Cuban government supporters shout down small march by wives of island political prisoners

By Andrea Rodriguez, AP
Wednesday, December 9, 2009

Pro-government crowd pursues Cuban rights marchers

HAVANA — Hundreds of government supporters shouted insults and pro-Castro slogans at about 50 wives, mothers and other female relatives of Cuban political prisoners as they marched Wednesday through a crowded Havana neighborhood in the name of human rights.

There were no injuries among the “Women in White,” a political opposition group that holds small, silent marches along Fifth Avenue in a wealthier part of the Cuban capital each Sunday after attending Roman Catholic Mass. The women dress head-to-toe in white.

The demonstrations usually only go for a few blocks and rarely draw the ire of supporters of Fidel and Raul Castro, nor do they generate much support among the general population, who know little about the dissidents.

But this time, the group left from the central Havana apartment of Laura Pollan, one of the organization’s founders and the wife of Hector Maceda, who is serving a 20-year prison sentence for his political views. They also marched for more than an hour.

Supporters of Cuba’s communist government are especially edgy this week given that Thursday marks International Human Rights Day, which annually prompts the Women in White and other tiny dissident groups to stage marches.

On Wednesday, the women made their way through the streets carrying copies of the universal declaration of human rights and occasionally chanting “Liberty! Liberty! Liberty!”

A crowd followed behind yelling “Fidel! Fidel!” and “Down with worms!” — the latter a common slang for Cubans who head into exile in the United States.

After the women returned to Pollan’s home, which is filmed day and night by a government camera mounted nearby and also often watched by state agents in plainclothes stationed on nearby street corners, the government supporters continued to shout insults while the women cowered inside.

“For 50 years they’ve been violating our rights and those of our husbands,” Pollan said.

Pollan’s group was formed after what Cuban dissidents call the “Black Spring” in 2003.

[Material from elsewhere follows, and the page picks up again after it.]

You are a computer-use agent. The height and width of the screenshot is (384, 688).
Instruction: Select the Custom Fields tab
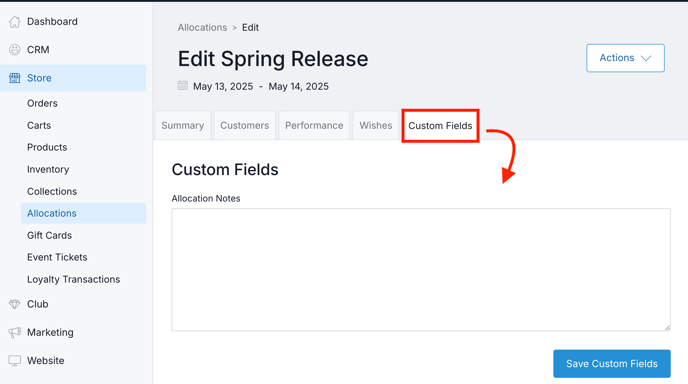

With the world’s attention focused on the start of the U.S.-led war in Iraq, Cuba’s government rounded up 75 leading political opposition leaders, activists and independent journalists and sentenced them to lengthy prison terms for allegedly conspiring with Washington to undermine the island’s political system.

The Communist Party is the only political party allowed in Cuba and the government tolerates no organized opposition, imposing strict controls on freedom of speech, assembly, expression and the press. The island’s leading independent human rights group says more than 200 political prisoners are being held in Cuba.

Some of those arrested in the 2003 crackdown have been released on medical parole and others were freed into forced exile in Spain or after serving their sentences, but 53 remain behind bars.